**EXERCISE REQUIREMENTS**: Lines in the listing below that include the word "screenshot" need to be copied.

**MATERIAL FOR THIS EXERCISE**:
*-*-*
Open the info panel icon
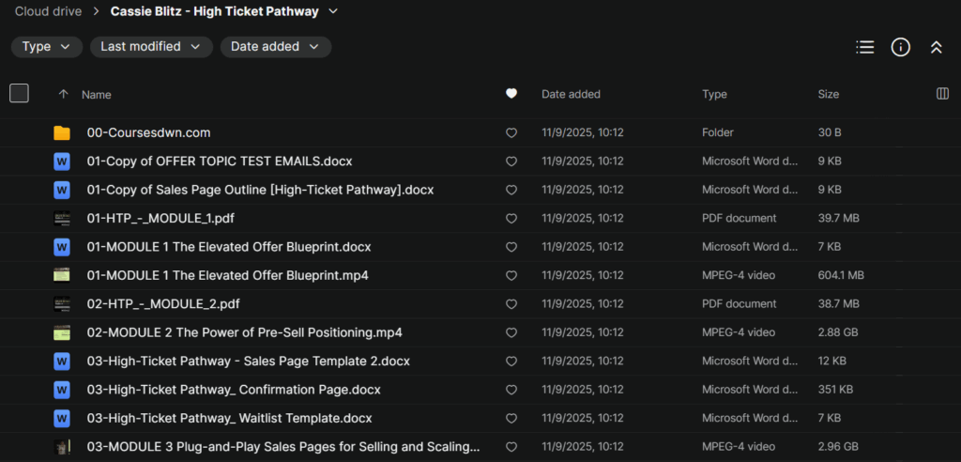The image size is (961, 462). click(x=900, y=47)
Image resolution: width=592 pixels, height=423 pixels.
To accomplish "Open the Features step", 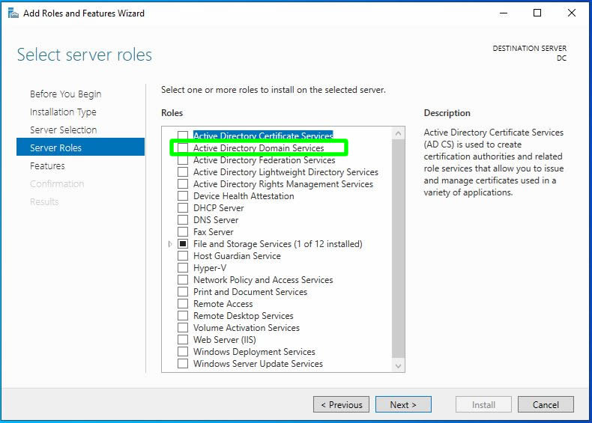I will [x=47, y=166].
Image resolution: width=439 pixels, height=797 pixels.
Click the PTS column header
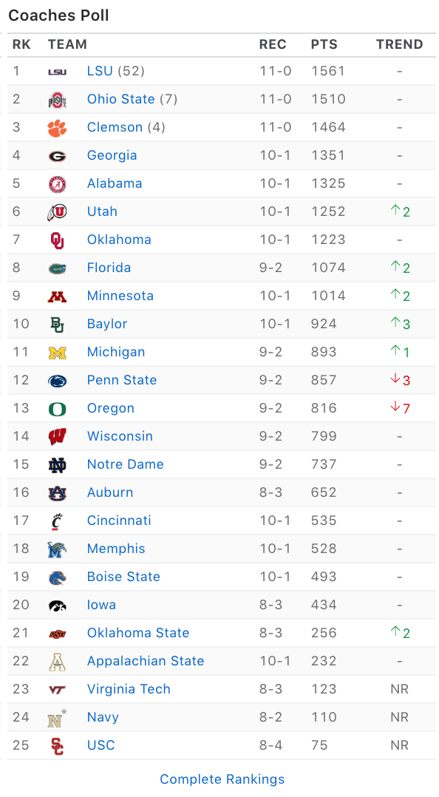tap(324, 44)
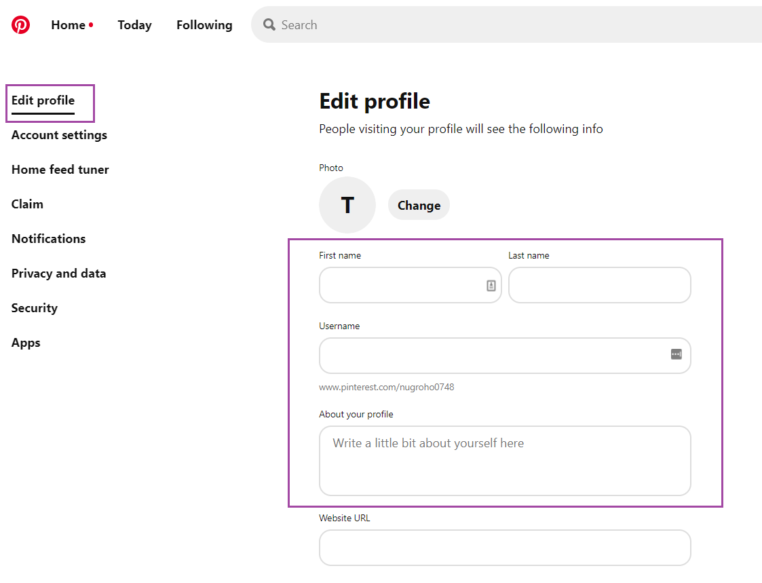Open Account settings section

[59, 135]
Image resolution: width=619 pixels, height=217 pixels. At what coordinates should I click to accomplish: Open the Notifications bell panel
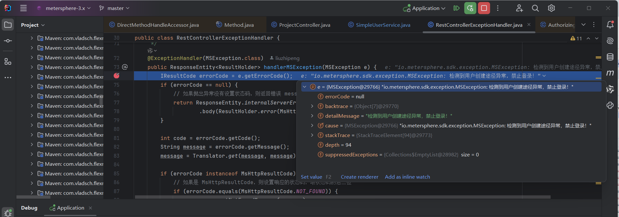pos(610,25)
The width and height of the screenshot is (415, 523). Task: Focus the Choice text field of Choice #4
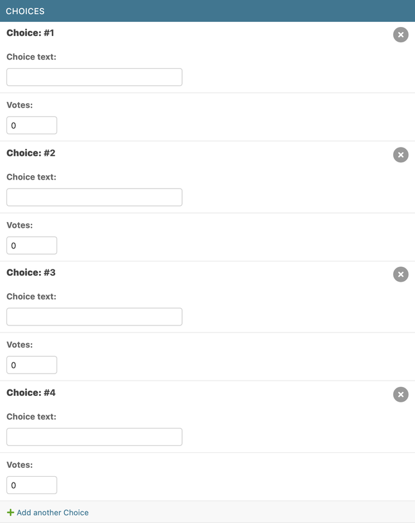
*-*-*
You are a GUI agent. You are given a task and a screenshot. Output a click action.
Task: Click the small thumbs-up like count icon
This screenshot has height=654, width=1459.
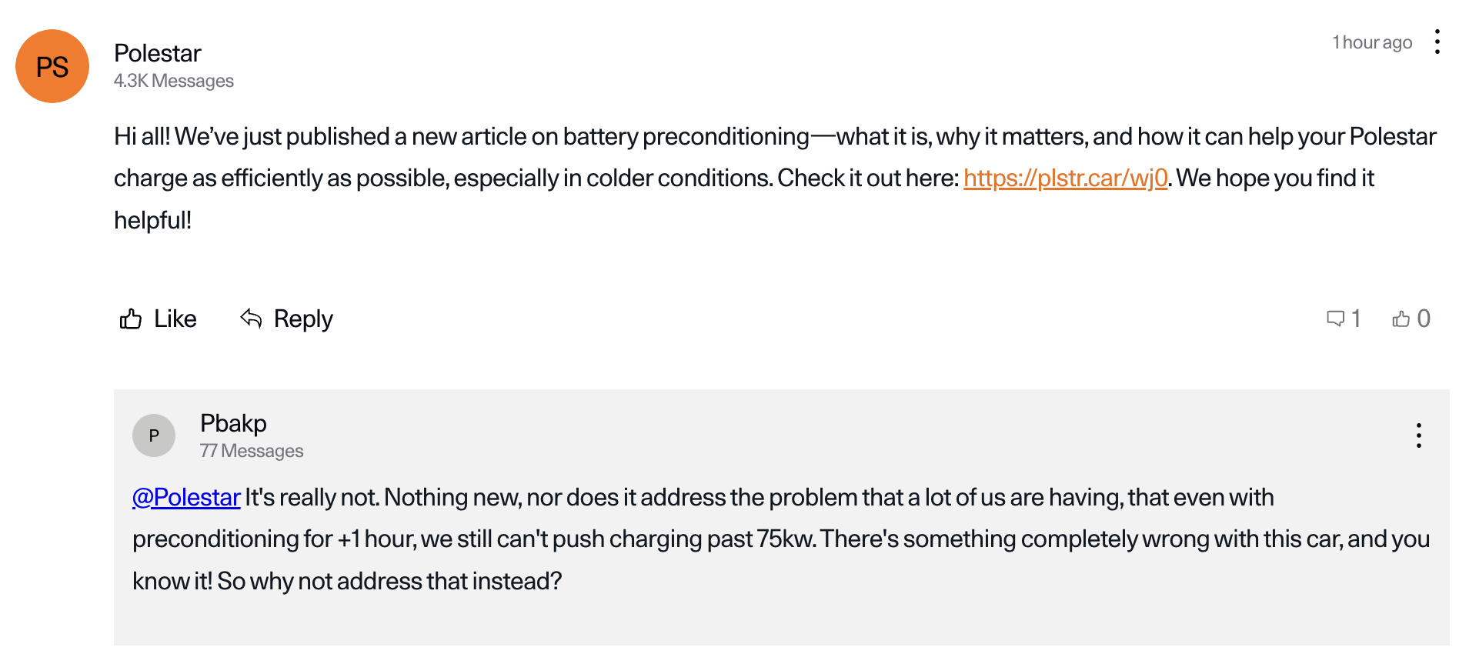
*-*-*
**REPLY**:
The width and height of the screenshot is (415, 523). Task: Focus the Choice text field of Choice #4
You are a GUI agent. You are given a task and a screenshot. Output a click action.
This screenshot has height=654, width=1459.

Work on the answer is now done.